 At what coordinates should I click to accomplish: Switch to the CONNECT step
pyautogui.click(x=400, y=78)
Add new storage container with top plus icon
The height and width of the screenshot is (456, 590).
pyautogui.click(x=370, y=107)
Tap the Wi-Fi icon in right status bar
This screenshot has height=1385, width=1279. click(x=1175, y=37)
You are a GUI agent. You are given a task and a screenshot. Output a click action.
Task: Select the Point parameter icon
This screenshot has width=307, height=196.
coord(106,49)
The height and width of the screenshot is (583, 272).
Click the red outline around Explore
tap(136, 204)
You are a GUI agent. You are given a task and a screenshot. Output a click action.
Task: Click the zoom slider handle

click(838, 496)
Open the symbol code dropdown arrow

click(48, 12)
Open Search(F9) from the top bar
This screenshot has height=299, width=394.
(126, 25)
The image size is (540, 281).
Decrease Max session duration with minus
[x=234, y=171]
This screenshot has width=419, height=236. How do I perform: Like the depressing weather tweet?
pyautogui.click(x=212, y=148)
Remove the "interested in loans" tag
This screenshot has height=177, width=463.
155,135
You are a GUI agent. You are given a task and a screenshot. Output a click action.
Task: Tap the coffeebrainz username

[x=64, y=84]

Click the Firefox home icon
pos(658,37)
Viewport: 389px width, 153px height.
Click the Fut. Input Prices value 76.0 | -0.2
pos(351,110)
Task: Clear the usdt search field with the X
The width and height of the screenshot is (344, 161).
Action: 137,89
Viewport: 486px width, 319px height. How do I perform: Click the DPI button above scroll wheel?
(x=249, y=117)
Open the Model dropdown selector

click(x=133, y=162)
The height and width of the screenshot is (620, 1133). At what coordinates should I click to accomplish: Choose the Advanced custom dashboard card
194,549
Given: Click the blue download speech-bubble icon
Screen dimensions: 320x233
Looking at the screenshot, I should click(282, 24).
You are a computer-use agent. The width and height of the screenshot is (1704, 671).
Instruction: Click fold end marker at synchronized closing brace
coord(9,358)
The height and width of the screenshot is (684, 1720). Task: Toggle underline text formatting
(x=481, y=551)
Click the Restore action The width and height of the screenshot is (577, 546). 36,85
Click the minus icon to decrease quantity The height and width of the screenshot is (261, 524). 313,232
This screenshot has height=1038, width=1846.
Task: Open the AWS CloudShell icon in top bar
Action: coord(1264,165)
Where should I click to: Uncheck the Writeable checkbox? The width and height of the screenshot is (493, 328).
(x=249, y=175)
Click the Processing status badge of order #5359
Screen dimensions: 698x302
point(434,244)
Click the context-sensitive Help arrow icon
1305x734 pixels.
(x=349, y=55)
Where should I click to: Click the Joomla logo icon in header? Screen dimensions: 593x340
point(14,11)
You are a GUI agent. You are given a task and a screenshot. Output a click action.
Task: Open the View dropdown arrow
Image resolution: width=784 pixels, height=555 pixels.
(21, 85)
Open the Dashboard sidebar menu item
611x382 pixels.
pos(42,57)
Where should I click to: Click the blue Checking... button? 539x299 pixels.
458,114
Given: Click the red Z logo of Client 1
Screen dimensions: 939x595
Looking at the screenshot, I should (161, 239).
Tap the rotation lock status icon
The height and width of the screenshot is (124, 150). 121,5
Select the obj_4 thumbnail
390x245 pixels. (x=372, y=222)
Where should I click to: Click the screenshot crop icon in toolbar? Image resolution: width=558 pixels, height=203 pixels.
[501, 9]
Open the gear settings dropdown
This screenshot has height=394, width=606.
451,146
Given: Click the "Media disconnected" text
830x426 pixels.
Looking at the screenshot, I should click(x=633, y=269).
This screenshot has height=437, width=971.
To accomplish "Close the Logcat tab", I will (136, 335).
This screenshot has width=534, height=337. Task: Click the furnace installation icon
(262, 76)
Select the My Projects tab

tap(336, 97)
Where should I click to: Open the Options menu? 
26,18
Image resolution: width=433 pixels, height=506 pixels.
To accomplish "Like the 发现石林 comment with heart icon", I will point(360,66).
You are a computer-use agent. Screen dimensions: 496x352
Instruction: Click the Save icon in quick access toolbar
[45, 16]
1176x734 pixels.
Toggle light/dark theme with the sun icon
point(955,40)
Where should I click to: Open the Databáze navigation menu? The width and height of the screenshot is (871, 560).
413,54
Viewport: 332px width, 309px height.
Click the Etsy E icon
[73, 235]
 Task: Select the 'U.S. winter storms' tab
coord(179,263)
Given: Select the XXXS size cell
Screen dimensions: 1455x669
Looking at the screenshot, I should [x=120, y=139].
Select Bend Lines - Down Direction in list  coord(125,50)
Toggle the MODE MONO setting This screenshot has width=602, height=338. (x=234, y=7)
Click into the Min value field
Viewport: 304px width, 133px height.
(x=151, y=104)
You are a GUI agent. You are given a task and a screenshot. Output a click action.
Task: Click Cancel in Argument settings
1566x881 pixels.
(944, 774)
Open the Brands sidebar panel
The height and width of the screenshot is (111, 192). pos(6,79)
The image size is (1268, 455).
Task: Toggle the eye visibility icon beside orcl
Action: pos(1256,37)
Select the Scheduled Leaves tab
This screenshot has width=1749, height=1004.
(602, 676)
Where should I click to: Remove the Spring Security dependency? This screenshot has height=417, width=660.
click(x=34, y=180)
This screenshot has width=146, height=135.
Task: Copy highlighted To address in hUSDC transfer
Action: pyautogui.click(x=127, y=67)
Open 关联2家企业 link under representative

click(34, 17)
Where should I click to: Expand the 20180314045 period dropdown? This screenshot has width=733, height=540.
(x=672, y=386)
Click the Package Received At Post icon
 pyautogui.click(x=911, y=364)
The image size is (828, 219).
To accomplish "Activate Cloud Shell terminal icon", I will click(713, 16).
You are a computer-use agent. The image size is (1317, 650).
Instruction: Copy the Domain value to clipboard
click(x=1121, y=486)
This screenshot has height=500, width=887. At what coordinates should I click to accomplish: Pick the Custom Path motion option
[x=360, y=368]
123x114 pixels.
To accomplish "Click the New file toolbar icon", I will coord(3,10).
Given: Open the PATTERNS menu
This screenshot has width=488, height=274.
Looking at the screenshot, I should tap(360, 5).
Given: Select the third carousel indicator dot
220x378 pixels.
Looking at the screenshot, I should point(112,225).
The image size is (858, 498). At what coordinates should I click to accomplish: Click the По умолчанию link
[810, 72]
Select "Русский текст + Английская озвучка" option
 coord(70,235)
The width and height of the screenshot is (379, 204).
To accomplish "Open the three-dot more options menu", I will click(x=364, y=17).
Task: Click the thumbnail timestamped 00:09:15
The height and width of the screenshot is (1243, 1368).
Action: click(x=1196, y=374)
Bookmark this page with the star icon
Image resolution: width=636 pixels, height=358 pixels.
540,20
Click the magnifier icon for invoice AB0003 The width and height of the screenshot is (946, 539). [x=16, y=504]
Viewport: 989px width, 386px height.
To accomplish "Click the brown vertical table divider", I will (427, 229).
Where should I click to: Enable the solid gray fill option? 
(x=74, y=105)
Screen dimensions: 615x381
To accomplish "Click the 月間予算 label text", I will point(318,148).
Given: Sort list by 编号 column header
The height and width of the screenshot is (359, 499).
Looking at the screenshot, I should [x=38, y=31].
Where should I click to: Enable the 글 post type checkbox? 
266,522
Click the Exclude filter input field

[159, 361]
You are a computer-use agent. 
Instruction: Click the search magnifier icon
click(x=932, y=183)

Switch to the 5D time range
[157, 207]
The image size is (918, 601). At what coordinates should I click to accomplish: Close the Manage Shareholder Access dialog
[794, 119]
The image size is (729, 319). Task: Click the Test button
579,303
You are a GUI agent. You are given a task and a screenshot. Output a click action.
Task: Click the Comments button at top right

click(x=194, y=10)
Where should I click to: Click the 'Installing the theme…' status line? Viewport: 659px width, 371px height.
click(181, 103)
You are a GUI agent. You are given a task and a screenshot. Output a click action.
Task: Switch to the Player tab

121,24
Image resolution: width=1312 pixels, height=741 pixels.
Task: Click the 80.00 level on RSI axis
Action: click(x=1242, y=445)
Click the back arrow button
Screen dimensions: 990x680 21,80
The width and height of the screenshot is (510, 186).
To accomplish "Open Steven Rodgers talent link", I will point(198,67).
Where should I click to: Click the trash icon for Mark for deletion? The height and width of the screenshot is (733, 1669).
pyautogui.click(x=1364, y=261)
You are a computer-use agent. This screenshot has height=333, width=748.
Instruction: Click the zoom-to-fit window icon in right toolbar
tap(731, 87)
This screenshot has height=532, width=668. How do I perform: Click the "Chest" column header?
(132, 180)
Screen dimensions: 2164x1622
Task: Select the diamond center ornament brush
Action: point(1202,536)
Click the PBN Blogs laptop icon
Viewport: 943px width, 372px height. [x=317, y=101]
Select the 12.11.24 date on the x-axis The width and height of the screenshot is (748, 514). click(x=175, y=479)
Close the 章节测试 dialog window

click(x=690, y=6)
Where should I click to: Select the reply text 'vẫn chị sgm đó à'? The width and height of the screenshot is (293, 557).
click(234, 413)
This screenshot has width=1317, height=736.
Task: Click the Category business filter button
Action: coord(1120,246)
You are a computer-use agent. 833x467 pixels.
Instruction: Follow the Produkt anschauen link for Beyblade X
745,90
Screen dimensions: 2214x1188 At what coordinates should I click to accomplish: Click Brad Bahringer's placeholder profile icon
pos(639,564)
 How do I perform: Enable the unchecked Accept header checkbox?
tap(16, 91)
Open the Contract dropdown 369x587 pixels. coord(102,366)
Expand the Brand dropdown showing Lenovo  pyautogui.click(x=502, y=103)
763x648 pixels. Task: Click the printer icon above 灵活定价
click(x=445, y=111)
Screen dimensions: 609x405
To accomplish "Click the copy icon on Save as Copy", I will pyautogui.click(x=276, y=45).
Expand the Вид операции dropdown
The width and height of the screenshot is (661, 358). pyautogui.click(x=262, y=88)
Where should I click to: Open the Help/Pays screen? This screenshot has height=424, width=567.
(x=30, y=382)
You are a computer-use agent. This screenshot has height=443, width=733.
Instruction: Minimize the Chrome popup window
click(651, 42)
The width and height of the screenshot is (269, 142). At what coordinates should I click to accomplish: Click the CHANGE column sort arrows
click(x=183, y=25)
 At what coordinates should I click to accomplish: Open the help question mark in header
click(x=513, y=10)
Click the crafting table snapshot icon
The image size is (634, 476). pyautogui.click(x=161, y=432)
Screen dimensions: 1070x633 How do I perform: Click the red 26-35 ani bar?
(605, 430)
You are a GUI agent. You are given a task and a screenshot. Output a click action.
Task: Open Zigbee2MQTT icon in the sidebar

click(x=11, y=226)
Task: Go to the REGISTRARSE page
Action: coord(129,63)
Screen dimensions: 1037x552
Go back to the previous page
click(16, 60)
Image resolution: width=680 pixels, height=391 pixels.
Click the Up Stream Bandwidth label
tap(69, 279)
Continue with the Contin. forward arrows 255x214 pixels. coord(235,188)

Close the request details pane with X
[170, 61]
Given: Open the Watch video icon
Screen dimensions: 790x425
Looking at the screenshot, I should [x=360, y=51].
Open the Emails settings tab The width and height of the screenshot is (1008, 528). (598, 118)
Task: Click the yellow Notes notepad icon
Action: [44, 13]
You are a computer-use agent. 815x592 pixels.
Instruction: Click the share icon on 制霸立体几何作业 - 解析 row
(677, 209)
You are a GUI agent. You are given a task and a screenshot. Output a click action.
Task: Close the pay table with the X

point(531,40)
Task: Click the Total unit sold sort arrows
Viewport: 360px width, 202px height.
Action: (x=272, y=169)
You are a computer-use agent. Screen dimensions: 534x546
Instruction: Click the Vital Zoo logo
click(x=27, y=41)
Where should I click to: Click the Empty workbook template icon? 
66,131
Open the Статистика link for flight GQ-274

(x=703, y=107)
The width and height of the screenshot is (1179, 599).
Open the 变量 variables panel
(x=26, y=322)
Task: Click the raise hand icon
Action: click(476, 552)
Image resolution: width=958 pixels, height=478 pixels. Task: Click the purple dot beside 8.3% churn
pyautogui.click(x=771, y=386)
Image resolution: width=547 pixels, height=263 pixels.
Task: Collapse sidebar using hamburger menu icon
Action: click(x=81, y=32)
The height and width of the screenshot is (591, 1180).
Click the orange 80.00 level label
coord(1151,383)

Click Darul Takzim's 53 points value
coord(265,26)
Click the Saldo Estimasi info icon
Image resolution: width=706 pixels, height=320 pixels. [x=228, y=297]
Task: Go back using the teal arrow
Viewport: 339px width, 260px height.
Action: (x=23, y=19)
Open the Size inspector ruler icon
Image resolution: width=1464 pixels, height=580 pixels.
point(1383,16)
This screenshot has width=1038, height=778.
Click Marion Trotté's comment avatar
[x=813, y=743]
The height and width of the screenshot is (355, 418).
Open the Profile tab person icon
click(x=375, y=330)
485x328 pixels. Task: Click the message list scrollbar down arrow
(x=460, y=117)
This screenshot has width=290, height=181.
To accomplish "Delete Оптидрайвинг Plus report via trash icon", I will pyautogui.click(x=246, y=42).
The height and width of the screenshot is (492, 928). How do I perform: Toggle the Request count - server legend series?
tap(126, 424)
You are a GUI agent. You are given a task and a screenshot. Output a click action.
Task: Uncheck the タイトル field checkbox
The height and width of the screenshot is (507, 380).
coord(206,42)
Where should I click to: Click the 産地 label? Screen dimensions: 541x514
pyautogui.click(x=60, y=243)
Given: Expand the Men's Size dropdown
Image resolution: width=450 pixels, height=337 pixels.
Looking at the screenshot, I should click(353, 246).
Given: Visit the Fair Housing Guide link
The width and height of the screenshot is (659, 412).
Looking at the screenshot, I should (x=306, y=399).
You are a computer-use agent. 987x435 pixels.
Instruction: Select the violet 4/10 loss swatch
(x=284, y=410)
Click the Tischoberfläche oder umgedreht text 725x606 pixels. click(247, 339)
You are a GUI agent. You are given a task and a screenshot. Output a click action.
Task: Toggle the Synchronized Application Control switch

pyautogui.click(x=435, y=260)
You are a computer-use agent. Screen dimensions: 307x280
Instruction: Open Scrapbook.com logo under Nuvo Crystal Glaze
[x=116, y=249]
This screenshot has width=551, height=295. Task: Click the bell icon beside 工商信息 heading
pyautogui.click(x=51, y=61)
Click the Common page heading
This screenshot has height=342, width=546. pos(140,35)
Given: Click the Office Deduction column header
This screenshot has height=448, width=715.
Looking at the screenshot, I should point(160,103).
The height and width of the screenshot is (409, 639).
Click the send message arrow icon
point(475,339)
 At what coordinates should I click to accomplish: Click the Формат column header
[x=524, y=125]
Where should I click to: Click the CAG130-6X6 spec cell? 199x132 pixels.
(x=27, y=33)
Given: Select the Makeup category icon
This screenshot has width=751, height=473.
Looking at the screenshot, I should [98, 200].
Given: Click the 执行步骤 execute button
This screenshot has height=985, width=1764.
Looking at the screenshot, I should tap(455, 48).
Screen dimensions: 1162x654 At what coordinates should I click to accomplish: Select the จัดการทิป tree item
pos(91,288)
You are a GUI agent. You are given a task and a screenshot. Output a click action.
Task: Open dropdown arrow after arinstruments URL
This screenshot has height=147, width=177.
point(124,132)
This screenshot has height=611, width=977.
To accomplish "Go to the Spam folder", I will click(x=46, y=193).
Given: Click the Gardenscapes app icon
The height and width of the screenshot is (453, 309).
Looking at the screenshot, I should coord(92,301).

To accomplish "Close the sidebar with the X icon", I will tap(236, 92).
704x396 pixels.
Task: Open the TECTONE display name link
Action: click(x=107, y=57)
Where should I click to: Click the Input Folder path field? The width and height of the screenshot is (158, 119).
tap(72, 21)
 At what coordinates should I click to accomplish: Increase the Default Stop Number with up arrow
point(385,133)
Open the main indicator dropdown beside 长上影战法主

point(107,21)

* **Directions for this task**
Please return each line from the records above that contains the word "back".

* **Solution for this problem**
Click the back arrow button
Go back to the previous page
Task: Go back using the teal arrow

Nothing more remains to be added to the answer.